▸ **TASK A**:
List every question posed in the opening post of the glade skiing thread, before post #2.

▸ **GIVEN TEXT**:
-*-*-
What type of skis do people typically use in glades that may have powder? I did some of this type of skiing at Pico Mtn this weekend, and it's something I'm curious about. My skis are Head Rev 80, and while I know they are far from powder skis, I have to be very careful in it because the first time I tried going through my ski sank immediately in at least 6 inches of powder and my boot popped off from me falling over. The ski was even completely submerged in the snow and I had problems finding it. Even when going slow and being careful it came close to popping off. Would it help if I increased the DIN setting a tiny bit? Or would that make it less safe? I'm 130lb 5'7" intermediate fast skier, DIN currently 5.5.

 

My other question about skiing in glades is the length of skis. Do people tend to use shorter skis for more maneuverability to move between trees?

post #2 of 21
"my boot popped off from me falling over"

Why do you think your ski should NOT have come off?

Sounds like you need some time in ungroomed snow without trees. And then some time in trees without powder. And finally trees with powder. Don't worry about your skis until then. As for the bindings, they may be working just right.
post #3 of 21

you want something maneuverable, so definitely tip rocker and probably tail as well (or maybe even full rocker). also probably a little wider than 80mm, but at 130 lbs, you don't need to go overboard. that said, there's no reason you can't ski the rev 80 in those conditions.

 

you said your boot "popped off from me falling over." does that mean you fell first and then it came out of the binding? if so, that's what bindings are supposed to do (assuming you didn't just topple over sideways gently). and what do you mean by "it came close to popping off?" either it did or it didn't. if you're coming out of your bindings before you fall, then you probably need a higher DIN...but they're supposed to come off when you crash.

 

as for length...yeah, someone spending a lot of time in tight trees will probably pick a shorter ski than someone charging down open groomers all the time.

 

edit: qcanoe beat me to the binding point.

post #4 of 21

I cannot advise on skis, other than to say if money were not scarce I would have been on bushwhackers instead of Völkl P50 F1 GS from 2002 the last time I was in fresh snow in the glades.
-*-*-
[Pointing records for text and elements]
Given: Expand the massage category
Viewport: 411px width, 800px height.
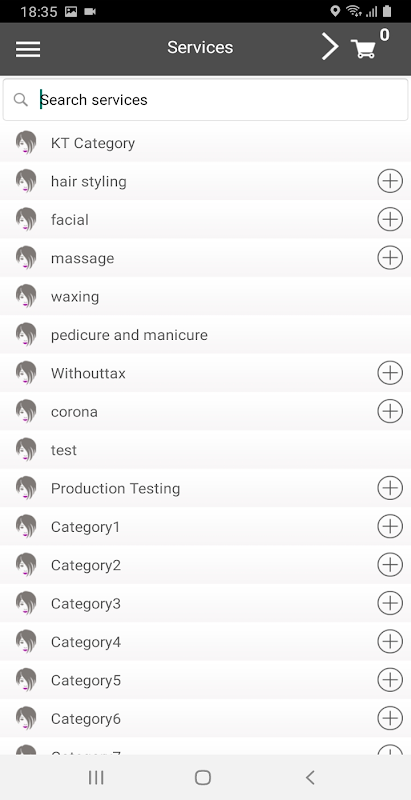Looking at the screenshot, I should point(390,258).
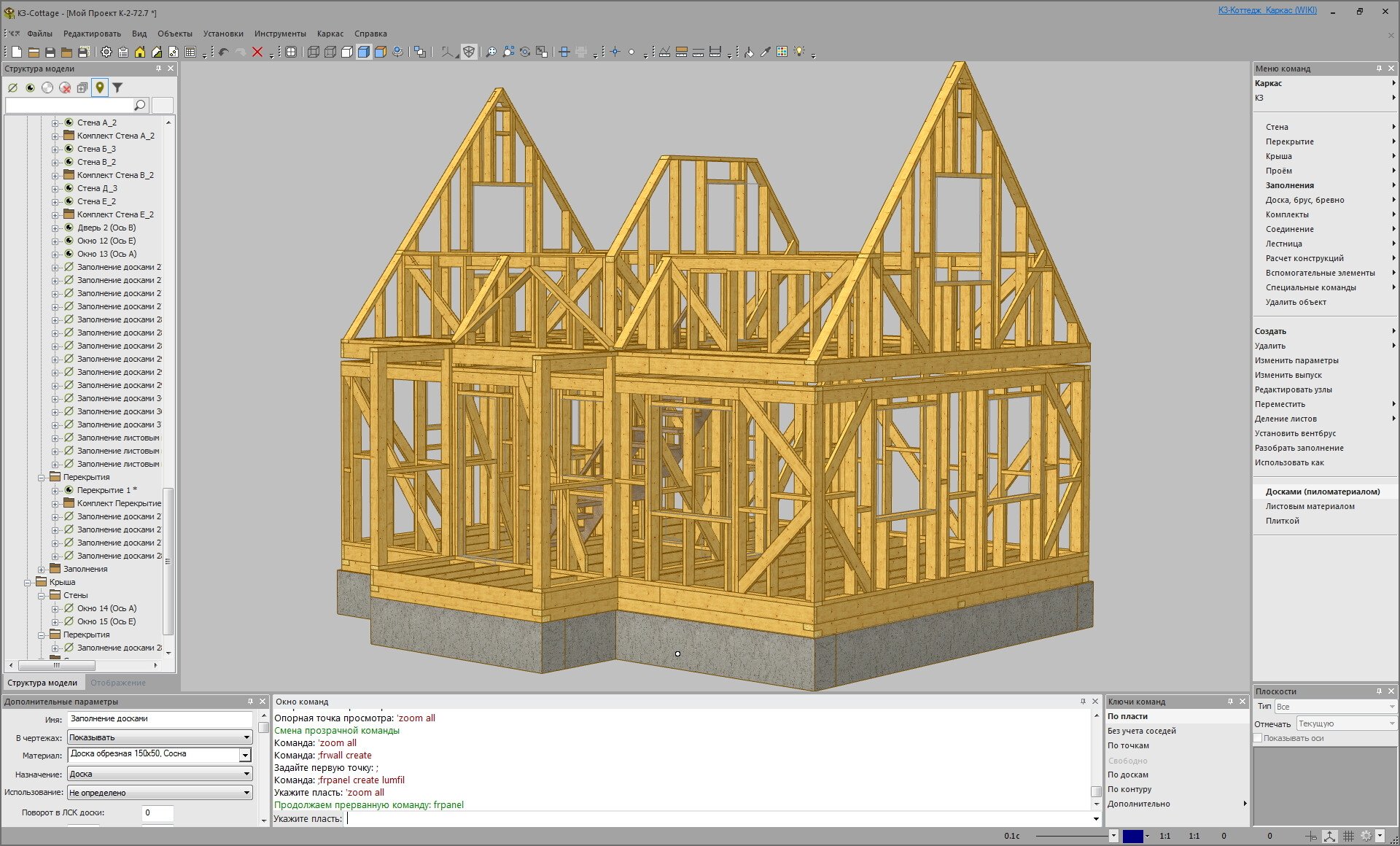Open the Материал dropdown
Viewport: 1400px width, 846px height.
[x=245, y=756]
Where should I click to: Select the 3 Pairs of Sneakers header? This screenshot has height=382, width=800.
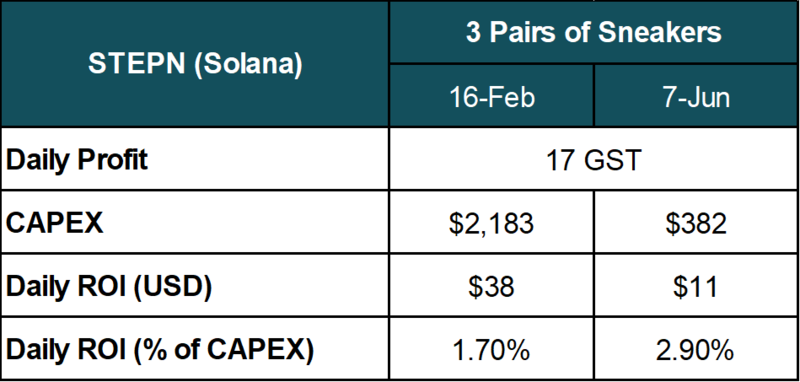tap(594, 33)
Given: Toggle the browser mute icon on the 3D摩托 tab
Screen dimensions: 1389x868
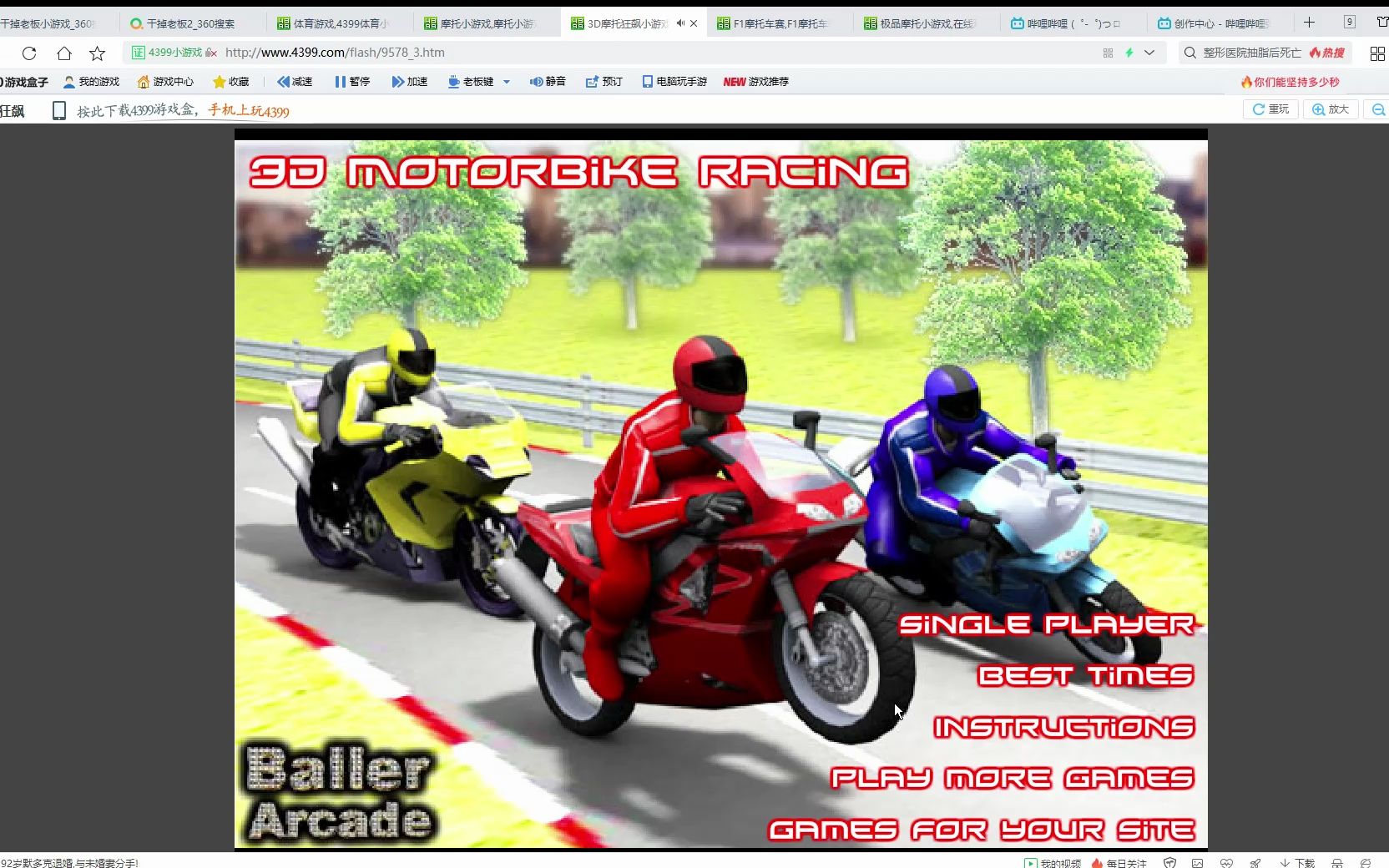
-*-*-
▸ **TASK B**:
Extract everything in the entries from the line containing "Where should I" down to the end of the entries, word for word, leaving out the pictures.

▸ **EXERCISE RESULT A**:
- What type of skis do people typically use in glades that may have powder?
- Would it help if I increased the DIN setting a tiny bit?
- Or would that make it less safe?
- Do people tend to use shorter skis for more maneuverability to move between trees?

▸ **EXERCISE RESULT B**:
Where should I click to: Select the 3 Pairs of Sneakers header? This screenshot has height=382, width=800.
tap(594, 33)
Given: Toggle the browser mute icon on the 3D摩托 tab
Screen dimensions: 1389x868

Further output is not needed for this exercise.